▸ EXERCISE PROMPT: Report back every line below that carries the word "computer".

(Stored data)
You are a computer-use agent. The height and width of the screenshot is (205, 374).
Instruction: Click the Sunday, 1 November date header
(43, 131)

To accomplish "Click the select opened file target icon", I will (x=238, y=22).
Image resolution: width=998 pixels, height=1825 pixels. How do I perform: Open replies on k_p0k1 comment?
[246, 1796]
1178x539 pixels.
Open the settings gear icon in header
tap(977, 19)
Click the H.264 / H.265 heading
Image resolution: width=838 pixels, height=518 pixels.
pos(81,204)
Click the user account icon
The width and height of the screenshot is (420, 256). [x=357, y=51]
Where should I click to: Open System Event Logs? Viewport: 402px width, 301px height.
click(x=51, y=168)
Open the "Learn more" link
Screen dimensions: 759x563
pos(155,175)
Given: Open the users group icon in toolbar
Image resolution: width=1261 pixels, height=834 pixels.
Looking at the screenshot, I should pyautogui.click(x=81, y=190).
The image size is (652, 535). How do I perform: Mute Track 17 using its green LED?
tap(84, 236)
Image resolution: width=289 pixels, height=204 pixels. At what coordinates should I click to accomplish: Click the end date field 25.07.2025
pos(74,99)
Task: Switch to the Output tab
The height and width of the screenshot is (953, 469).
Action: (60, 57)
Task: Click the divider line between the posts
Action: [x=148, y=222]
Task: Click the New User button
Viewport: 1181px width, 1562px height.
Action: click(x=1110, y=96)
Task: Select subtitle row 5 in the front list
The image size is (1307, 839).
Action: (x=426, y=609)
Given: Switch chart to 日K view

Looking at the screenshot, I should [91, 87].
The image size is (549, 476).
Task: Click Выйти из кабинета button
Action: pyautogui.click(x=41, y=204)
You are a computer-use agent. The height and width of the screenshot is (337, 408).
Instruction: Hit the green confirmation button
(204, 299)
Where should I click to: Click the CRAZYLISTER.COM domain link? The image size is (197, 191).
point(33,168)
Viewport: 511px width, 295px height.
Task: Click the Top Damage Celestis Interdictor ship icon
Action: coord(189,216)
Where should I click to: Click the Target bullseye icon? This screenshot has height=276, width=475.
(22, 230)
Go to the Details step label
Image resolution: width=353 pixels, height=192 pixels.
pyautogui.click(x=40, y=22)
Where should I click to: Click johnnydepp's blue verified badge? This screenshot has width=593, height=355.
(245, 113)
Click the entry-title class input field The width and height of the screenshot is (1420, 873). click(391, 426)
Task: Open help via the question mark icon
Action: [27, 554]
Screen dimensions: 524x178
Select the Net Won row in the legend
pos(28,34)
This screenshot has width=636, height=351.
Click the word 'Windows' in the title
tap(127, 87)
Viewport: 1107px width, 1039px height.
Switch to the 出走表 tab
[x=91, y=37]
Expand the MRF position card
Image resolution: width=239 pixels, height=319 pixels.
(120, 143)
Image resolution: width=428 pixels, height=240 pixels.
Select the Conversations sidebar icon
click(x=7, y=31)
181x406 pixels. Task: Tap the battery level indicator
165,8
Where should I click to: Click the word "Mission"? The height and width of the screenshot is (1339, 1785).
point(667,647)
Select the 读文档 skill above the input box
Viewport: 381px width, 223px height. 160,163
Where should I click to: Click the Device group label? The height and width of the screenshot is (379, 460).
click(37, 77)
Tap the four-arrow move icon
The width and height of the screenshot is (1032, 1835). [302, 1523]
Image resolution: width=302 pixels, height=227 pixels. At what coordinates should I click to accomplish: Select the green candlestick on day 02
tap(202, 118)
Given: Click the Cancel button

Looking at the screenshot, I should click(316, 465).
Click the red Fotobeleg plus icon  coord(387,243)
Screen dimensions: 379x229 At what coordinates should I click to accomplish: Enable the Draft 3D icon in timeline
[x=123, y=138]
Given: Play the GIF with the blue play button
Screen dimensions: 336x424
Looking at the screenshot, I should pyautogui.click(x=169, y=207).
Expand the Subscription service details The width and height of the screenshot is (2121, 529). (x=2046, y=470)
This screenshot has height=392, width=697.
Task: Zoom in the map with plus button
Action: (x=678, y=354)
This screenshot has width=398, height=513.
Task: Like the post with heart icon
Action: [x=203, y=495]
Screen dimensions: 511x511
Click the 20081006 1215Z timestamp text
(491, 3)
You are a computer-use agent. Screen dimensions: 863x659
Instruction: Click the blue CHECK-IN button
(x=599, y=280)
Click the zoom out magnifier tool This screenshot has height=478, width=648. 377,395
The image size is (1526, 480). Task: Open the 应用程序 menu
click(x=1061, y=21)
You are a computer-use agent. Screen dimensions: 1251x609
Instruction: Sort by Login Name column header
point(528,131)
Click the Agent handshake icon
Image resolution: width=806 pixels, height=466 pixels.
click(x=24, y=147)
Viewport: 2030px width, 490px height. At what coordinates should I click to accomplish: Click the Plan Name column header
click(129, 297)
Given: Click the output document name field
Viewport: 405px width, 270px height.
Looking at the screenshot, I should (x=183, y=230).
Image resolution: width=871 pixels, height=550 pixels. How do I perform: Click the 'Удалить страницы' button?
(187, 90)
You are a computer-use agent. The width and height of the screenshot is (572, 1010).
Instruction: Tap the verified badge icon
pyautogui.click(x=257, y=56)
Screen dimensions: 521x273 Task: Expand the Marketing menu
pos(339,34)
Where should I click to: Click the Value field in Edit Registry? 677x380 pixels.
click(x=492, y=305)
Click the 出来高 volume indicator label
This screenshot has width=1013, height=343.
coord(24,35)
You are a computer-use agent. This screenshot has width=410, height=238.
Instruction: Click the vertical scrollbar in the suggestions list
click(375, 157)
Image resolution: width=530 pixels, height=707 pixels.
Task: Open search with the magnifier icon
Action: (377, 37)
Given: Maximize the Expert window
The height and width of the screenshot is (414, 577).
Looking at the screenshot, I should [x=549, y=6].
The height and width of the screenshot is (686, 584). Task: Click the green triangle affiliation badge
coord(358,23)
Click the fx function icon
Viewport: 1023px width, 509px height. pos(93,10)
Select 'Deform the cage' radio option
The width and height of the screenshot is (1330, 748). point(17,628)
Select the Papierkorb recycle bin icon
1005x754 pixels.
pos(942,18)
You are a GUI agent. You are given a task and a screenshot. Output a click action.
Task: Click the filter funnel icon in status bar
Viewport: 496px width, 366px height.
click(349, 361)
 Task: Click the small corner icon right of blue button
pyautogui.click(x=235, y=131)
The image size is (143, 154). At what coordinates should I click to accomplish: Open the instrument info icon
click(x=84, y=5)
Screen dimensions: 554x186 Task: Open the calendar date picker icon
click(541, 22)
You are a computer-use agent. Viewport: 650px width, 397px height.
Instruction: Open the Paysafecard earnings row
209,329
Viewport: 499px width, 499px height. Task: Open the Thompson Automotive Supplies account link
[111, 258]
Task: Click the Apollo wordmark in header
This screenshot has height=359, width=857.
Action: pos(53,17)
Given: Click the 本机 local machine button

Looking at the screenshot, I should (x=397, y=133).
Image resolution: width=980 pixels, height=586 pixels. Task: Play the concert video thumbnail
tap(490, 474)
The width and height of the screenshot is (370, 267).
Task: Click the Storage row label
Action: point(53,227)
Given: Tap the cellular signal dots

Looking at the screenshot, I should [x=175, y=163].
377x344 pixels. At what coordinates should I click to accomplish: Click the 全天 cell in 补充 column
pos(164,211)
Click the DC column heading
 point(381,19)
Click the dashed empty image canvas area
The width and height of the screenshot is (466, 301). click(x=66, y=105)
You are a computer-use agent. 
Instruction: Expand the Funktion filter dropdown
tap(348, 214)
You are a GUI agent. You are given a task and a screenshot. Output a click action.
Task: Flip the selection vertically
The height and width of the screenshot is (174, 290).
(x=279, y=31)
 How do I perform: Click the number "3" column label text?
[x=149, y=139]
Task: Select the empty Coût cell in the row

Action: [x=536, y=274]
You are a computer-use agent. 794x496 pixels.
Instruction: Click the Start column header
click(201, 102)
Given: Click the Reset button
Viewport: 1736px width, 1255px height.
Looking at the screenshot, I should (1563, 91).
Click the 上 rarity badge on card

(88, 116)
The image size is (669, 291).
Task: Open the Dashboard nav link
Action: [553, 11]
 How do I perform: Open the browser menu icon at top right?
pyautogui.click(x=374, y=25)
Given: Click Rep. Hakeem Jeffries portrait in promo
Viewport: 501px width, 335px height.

▸ RESPONSE TO THE EXERCISE:
You are a computer-use agent. The height and width of the screenshot is (205, 374).
You are a computer-use agent. The height and width of the screenshot is (337, 408).
You are a computer-use agent. Screen dimensions: 863x659
You are a computer-use agent. Screen dimensions: 1251x609
You are a computer-use agent. The width and height of the screenshot is (572, 1010).
You are a computer-use agent. This screenshot has width=410, height=238.
You are a computer-use agent. Viewport: 650px width, 397px height.
You are a computer-use agent. 
You are a computer-use agent. 794x496 pixels.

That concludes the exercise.